Du rêve à la désillusion
Lors de son entrée à l’EPIDE, comme tous les volontaires, Soirfane définit et choisit son projet professionnel. « Mon rêve était d’intégrer l’Armée de terre. Je me suis vraiment bien préparé pour passer les tests ». Grâce à la préparation physique qu’il suit au centre de Brétigny, il les réussit aisément. Toutefois, son rêve s’effondre, après la visite médicale avec le CIRFA (Centre d'Information et de recrutement des Forces Armées). « J’ai été refusé à cause de problèmes d’audition » explique-t-il, amer. Cette inaptitude définitive à l’engagement remet en cause tout son projet professionnel. « Après le refus de l’armée, j’étais déçu et perdu. Il a fallu que je rebondisse ».
Rebondir avec l’EPIDE
« Un agent de ma section m’a parlé du métier d’opération numérique colleur. Un poste que je ne connaissais pas du tout. Il m’a présenté le responsable d’une société qui avait un poste à pourvoir dans son équipe » se souvient Soirfane. Un métier pour lequel de bonnes compétences en informatique sont nécessaires. Or, l’informatique est un secteur qui l’attire depuis la fin de son parcours scolaire.

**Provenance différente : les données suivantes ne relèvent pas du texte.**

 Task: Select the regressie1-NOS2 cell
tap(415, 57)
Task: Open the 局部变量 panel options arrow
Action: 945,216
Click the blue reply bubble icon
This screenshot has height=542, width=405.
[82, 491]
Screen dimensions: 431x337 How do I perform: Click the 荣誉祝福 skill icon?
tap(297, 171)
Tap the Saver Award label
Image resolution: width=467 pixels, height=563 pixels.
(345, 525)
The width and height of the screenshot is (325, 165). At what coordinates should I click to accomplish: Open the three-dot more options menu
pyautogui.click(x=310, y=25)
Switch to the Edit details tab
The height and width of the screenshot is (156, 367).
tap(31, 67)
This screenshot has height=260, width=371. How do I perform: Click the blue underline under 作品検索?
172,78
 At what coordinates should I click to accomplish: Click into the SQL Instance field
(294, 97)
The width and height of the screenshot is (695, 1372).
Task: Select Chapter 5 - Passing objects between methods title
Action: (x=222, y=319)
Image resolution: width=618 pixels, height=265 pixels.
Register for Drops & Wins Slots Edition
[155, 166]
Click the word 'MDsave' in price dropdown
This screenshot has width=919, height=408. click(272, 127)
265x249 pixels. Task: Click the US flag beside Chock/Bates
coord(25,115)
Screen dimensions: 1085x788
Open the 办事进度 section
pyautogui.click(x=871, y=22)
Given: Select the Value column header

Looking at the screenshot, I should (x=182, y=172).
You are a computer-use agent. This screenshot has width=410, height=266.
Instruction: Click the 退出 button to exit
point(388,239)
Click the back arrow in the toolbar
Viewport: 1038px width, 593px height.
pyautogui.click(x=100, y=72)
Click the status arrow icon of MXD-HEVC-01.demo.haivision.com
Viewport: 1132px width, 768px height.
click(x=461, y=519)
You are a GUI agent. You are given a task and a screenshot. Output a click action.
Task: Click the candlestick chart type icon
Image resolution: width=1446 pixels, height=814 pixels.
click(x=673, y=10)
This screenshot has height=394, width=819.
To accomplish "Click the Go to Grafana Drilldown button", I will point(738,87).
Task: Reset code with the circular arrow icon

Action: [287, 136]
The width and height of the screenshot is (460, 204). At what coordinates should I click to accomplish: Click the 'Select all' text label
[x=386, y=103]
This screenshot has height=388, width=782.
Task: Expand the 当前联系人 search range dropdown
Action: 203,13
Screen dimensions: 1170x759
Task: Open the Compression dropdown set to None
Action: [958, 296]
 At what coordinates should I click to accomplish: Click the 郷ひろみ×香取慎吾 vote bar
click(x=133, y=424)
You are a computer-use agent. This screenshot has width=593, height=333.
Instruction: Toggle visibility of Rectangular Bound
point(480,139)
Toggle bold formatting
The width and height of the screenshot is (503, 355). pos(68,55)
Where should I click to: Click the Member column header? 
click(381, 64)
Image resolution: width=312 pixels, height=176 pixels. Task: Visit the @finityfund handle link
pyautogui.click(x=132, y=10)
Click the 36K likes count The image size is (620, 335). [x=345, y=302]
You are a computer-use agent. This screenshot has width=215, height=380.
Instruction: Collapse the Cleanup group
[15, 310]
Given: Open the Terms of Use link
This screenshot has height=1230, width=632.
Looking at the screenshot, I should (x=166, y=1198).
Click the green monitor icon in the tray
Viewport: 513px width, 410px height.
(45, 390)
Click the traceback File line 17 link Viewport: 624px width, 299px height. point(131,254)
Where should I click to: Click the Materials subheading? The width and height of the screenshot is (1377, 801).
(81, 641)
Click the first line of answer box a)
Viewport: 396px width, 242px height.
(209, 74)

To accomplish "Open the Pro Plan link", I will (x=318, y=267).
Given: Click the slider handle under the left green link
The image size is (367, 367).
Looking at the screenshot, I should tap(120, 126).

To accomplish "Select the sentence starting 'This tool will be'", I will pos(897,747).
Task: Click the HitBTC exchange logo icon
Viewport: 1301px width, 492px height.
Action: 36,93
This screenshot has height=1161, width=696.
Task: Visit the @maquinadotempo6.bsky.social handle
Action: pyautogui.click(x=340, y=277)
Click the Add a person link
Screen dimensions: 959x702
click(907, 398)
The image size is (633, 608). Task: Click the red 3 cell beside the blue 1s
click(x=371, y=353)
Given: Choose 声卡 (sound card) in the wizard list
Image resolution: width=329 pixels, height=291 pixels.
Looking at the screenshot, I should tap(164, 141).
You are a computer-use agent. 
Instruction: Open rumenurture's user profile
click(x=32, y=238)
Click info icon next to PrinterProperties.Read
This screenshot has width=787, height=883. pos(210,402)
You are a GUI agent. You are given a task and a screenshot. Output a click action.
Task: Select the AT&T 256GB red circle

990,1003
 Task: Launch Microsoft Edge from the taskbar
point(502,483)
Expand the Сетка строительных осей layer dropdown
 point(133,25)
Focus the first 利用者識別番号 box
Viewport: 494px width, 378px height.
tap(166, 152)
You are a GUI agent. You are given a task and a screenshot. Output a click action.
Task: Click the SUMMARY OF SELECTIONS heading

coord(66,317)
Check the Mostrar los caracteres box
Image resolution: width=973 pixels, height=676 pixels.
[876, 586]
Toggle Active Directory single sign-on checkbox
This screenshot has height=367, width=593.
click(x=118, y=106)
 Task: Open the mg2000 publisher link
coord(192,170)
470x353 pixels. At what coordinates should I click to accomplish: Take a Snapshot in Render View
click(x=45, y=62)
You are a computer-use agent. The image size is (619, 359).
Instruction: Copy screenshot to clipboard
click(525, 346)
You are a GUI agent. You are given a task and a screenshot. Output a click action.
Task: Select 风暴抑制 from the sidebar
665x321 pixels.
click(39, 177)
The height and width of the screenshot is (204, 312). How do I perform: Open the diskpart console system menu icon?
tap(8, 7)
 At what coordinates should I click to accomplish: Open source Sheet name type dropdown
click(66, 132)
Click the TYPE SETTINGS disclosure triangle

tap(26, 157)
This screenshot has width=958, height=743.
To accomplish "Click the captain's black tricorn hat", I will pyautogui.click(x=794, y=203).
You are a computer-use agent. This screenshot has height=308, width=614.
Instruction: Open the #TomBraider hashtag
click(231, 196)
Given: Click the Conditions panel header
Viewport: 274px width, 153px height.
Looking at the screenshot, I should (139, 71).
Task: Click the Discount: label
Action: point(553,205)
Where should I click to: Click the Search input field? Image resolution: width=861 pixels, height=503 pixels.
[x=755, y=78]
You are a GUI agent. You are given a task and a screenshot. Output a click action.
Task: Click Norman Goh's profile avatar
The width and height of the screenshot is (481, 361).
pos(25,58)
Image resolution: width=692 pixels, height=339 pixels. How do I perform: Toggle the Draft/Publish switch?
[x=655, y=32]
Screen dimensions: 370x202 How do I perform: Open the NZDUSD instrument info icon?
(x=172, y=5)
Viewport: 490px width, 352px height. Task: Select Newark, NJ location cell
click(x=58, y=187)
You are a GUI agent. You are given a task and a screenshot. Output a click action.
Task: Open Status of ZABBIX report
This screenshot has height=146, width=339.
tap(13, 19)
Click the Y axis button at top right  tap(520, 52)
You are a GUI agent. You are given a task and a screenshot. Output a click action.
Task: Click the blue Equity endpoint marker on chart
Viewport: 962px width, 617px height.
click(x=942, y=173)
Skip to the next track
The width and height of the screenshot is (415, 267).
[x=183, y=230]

Soirfane passe un premier entretien, peu concluant toutefois. « A cause de ma timidité, je n’ai pas été très convaincant ». Sa candidature est appuyée par son centre EPIDE. La société décide de le prendre en stage pour un mois. Une expérience cette fois concluante ! L’entreprise, Art Event, à Brétigny-sur-Orge, lui propose un CDD de trois mois pour valider ce stage. Quelques semaines plus tard, Soirfane se voyait proposer un CDI.
« Je suis aujourd’hui opérateur numérique colleur toujours au sein de cette même société qui fait de l’impression numérique sur différents supports. Je suis chargé, via mon ordinateur, d’imprimer sur de très grandes imprimantes les commandes de nos clients et de m’assurer de la qualité de l’impression et du respect de la charte graphique ». Une mission qui intéresse toujours autant le jeune homme. « La découpe à la forme des matières à un côté artistique qui me plaît beaucoup. J’ai mon propre bureau et ma propre machine dans l’atelier » détaille-t-il.
« Grâce à ce parcours, j’ai réussi à trouver un emploi. L’EPIDE m’a aussi permis de passer mon code de la route, m’a accompagné pour obtenir le RSA et une place en foyer jeune travailleur. Maintenant, j’ai mon propre appartement via le 1% logement. Mes parents sont aussi venus en métropole depuis que je travaille et je peux les accueillir de temps en temps » se félicite l’ancien volontaire de l’EPIDE.